Le travail n’est pas revenu. Les trafics de drogues se sont développés et les relations tendues avec les forces de l’ordre ont continué, voire se sont aggravées. Point positif : les « tontons flingueurs » semblent avoir disparu. Le parquet de Lyon a également changé. Mais les problèmes avec la police, et notamment la brigade anti-criminalité, demeurent. 

« On sait que ce n’est pas forcément facile pour la police d’intervenir, note le Vénissian. N’empêche, je me dis qu’il y a une réforme de la police à faire en profondeur. On dirait que l’Etat ne la contrôle plus, voire qu’il en a peur. » 

Djamel Atallah a aussi vu la population changer.

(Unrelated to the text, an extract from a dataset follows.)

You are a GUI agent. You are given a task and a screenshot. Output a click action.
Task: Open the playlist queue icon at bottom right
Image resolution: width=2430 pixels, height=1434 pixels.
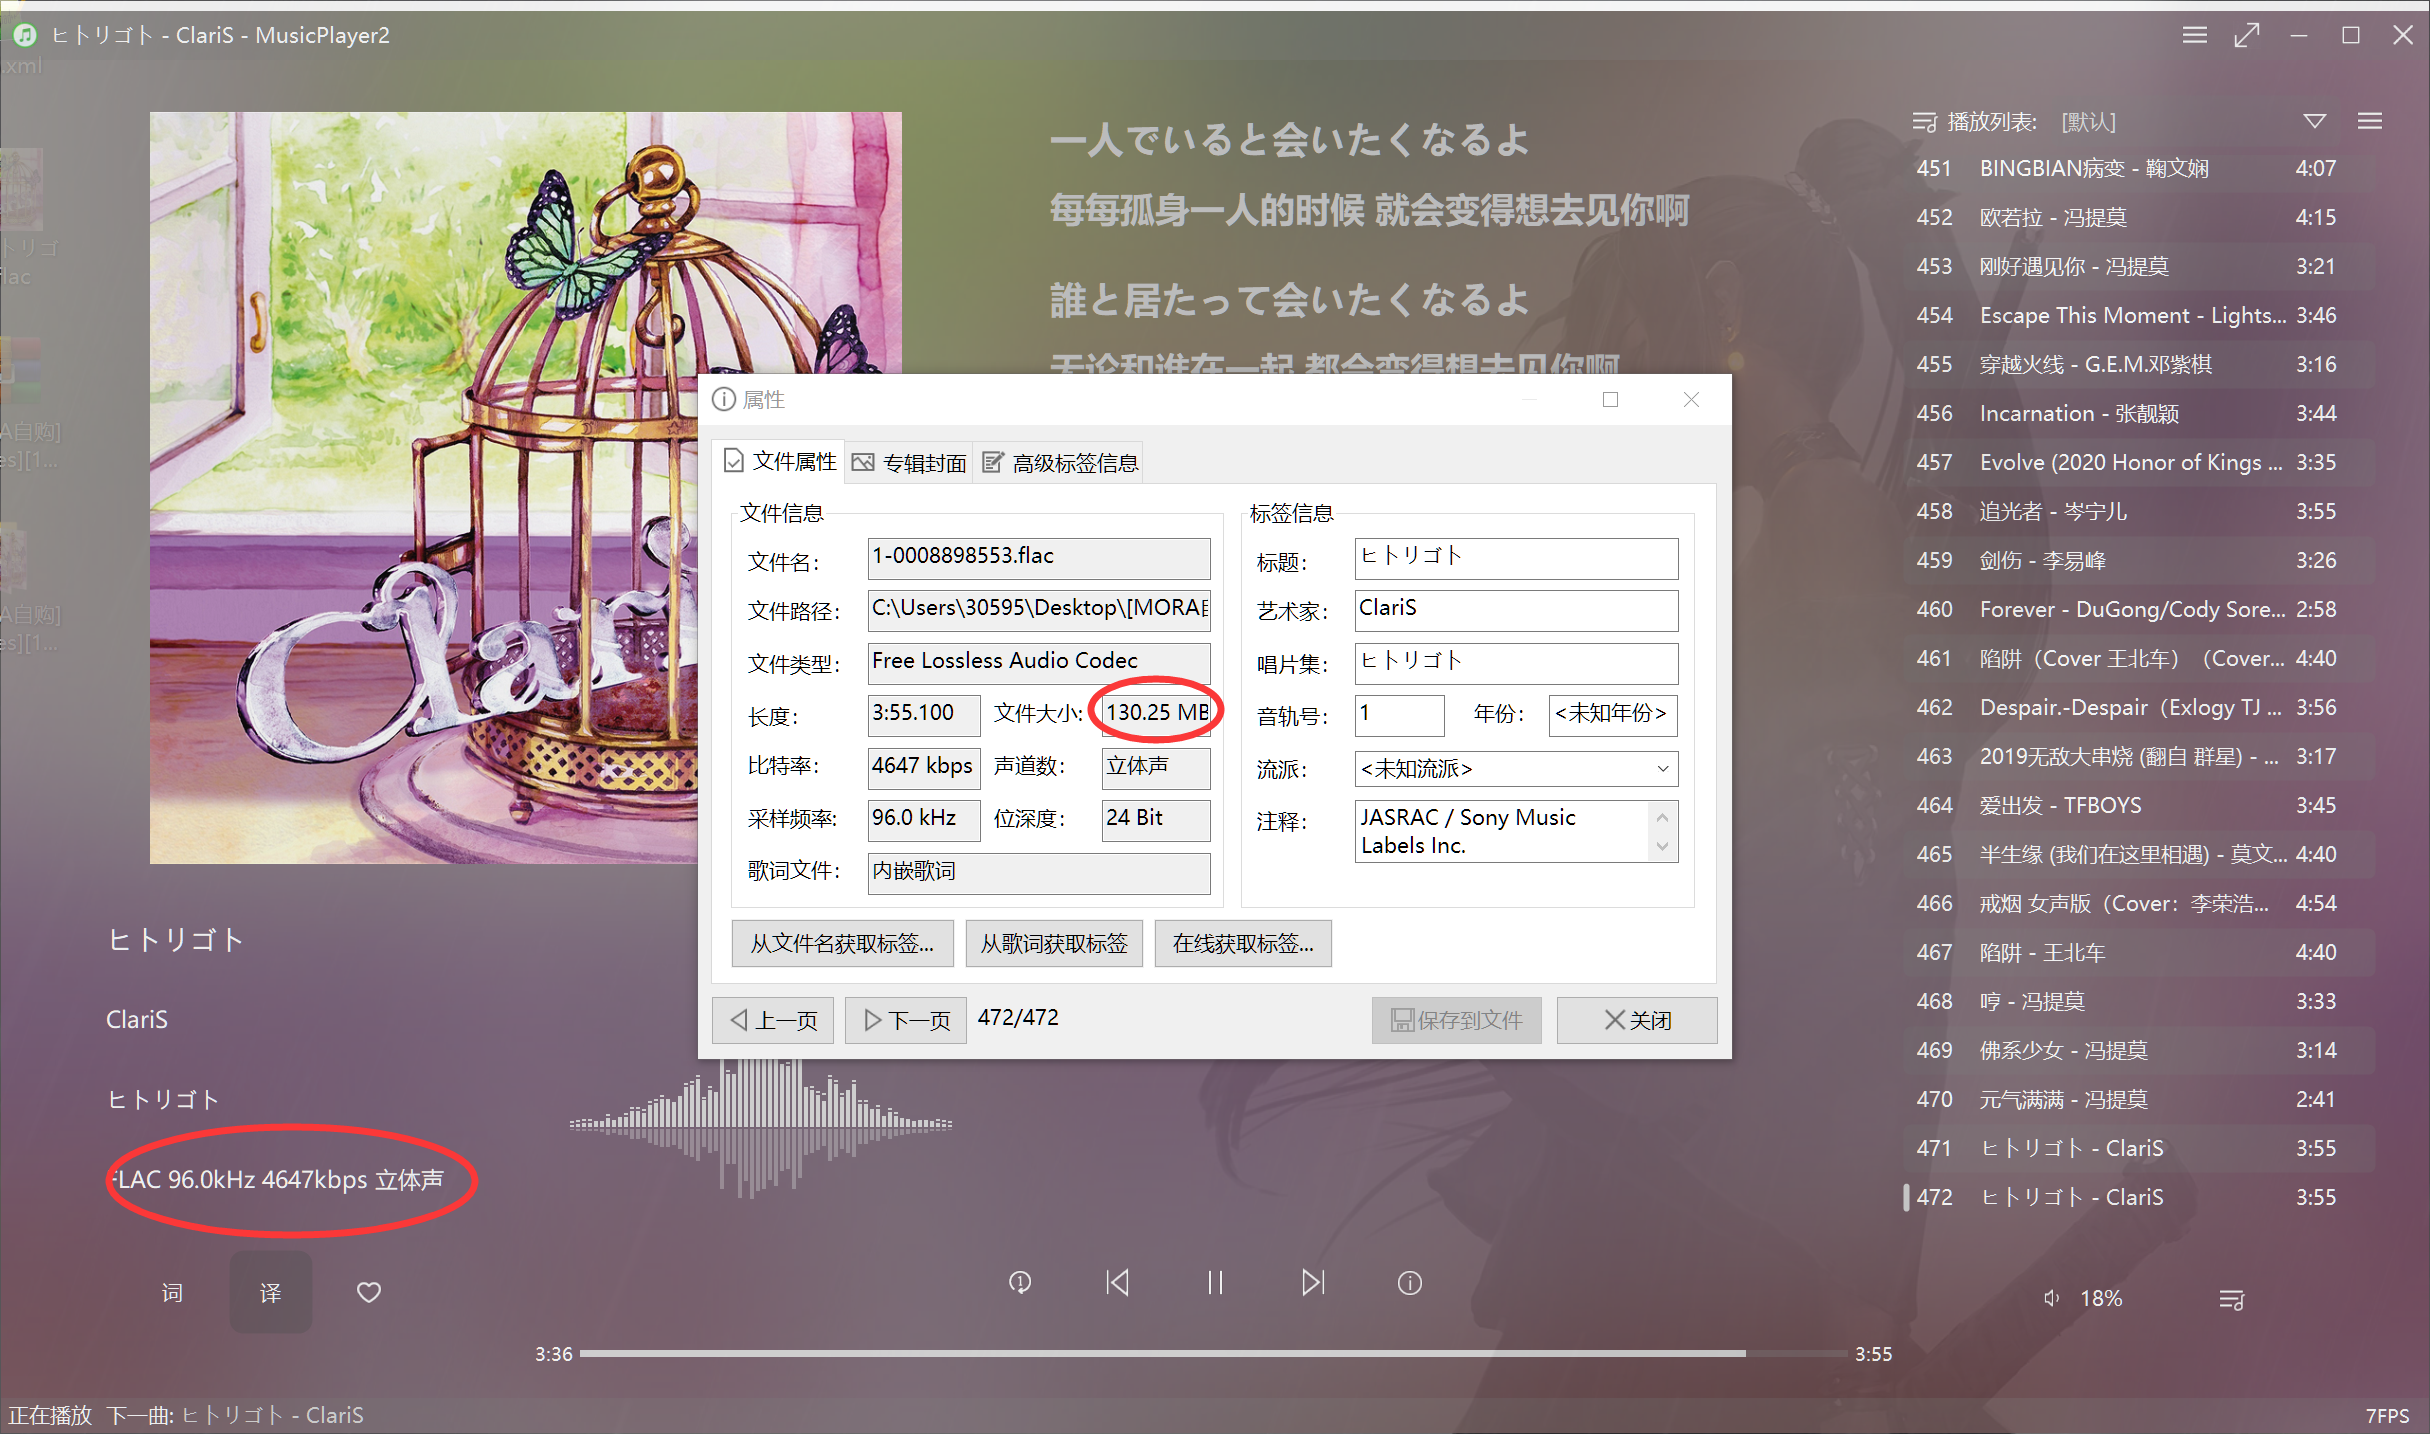pyautogui.click(x=2232, y=1299)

Les « classes moyennes » sont parties, laissant les plus pauvres. Beaucoup d’immigrés italiens et espagnols ont plié bagage, alors que des immigrés d’origine turque, roumaine ou moldave sont arrivés en plus des Maghrébins. Sociologiquement, il a vu aussi l’arrivée de familles monoparentales. Des femmes seules au foyer, avec leurs enfants.

« Les Minguettes d’aujourd’hui sont plus égayées [en termes de bâti, ndlr] mais moins mixées qu’il y a quarante ans », abonde le père Delorme.

Bref, la ghettoïsation s’est poursuivie dans des zones où les médecins, notamment, manquent cruellement. « On a jamais mis l’humain au centre de la politique de la ville », critique Djamel Atallah. 

« J’ai l’impression qu’ils préparent une guerre inter-ethnique »

En quatre décennies, le grand-père militant n’a rien perdu de sa colère. En 1983, il avait eu du mal à être convaincu par l’action pacifique. Aujourd’hui, il comprend les « révoltes » de cet été après la mort de Nahel. Plus jeune, il aurait sûrement été de leur côté. 

Son regard se fait sévère. Il s’inquiète d’un débat politique où les « anathèmes » et les « amalgames » sont légions. Signe d’un temps nouveau, en bas d’un immeuble du quartier, le très droitier média C-News passe en boucle dans un kebab. 

« C’est grave, personne ne mesure ce qui est en train de se passer. Ces gens participent à une fracturation de la société, lâche-t-il en évoquant notamment ce média. J’ai l’impression qu’ils préparent une guerre inter-ethnique. » 

Des dizaines d’années plus tard, le souvenir de la Marche paraît bien loin dans le quartier des Minguettes. Mais pas dans le cœur de Djamel Atallah.